═════ Materials provided
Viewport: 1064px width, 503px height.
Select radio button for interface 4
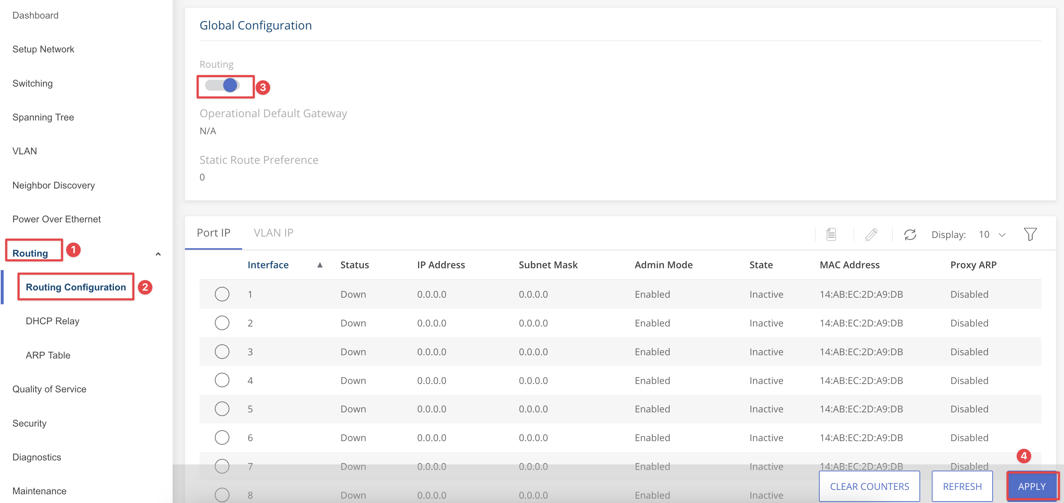[x=222, y=380]
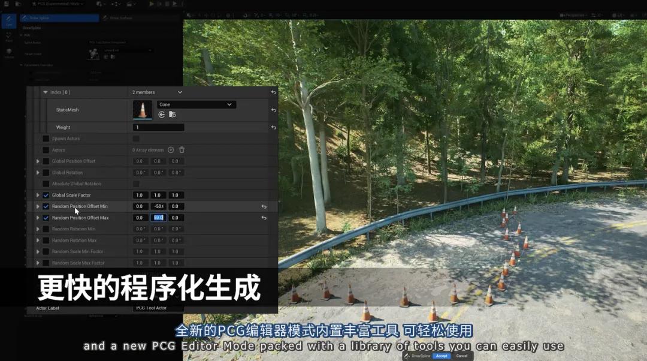Click the Accept button for DrawSpline
647x361 pixels.
(x=442, y=356)
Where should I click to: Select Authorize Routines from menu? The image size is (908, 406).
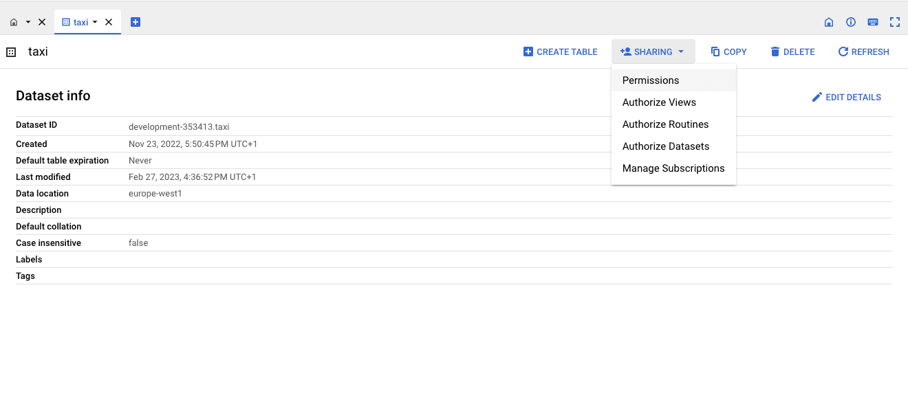[665, 124]
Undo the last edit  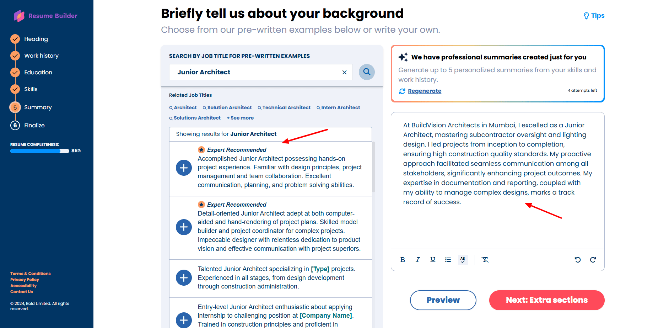tap(578, 260)
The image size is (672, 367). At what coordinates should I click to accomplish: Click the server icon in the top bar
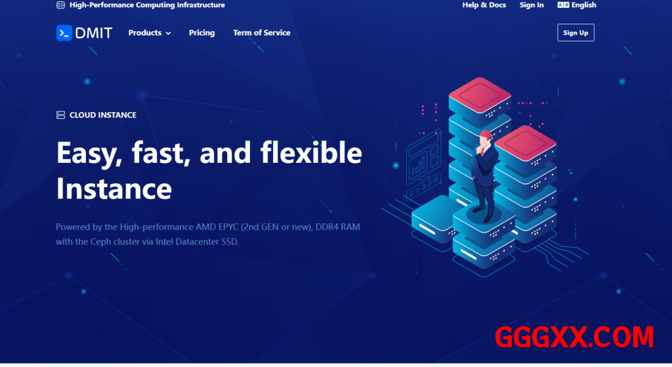(60, 5)
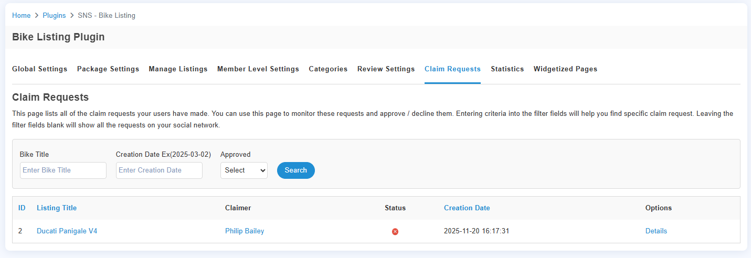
══════════
Task goal: Each line from the one that holds "The image size is (672, 367)." through the end of the entries must be returned exactly, while any pictures stay out.

Task result:
The image size is (672, 367). At what coordinates should I click to accomplish: Click the server icon in the top bar
(60, 5)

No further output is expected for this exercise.